Um, so you want me to circ my child based on a potential extended hospitalization at some point in his life where he cannot clean under his foreskin himself? Really!? I said, "perhaps the floor nurse could have helped him clean under there."

And DH did bring up the penile cancer prevention. Again I asked him why we should deprive our son years of pleasure from his foreskin for a sub-1% chance of penile cancer which occurs in the elderly?
post #4 of 7
Congratulations on your new son and for having a husband willing to leave him intact!
As far as the nurse's comment, as an OB/Gyn nurse, I've taken care of many women who have lots of discharge and fishy smells. I've never once thought they should have their parts altered to make it easier to do peri-care. It sounds like your comment back to her was very wise!
post #5 of 7
YAY!!! Good for you for standing your ground, and good for your husband for coming around.

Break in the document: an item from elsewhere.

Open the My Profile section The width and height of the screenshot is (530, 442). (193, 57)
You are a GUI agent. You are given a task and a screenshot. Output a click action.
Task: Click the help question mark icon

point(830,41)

Just think how many people you have influence over in your line of work and what a great service you can do educating people. This post made my day!
post #6 of 7
Quote:
Originally Posted by hscottie View Post
I assured him that he will see that dad's is bigger, darker (DS is mixed black and white), and hairy and if he asks about it we just say he has foreskin and daddy doesn't. I said we will probably have more anxiety explaining why he is different from mommy than him!
Congratulations on keeping your son whole!

Remind your DH that once your DS is retractable, he can look like Daddy anytime he wants, and then he can replace the foreskin when he's done looking like Daddy so he can enjoy it.
post #7 of 7
Quote:
Originally Posted by hscottie View Post
We looked our son in the eyes this afternoon and told him he could stay just as perfect as the day he was born. Then DH had to make some crack about if he gets a girl pregnant because sex feels so good then I have to take care of the baby.
Congratulations!

And actually, I expect my intact son to be more likely to use a condom than his circumcised father because of his increased sensitivity (DH feels NOTHING when wearing a condom and would prefer no sex at all to sex with a condom; I blame circumcision and he blames condoms). So I will make it clear to DS that he will have NO excuse not to use condoms and therefore he will not be getting any girls pregnant.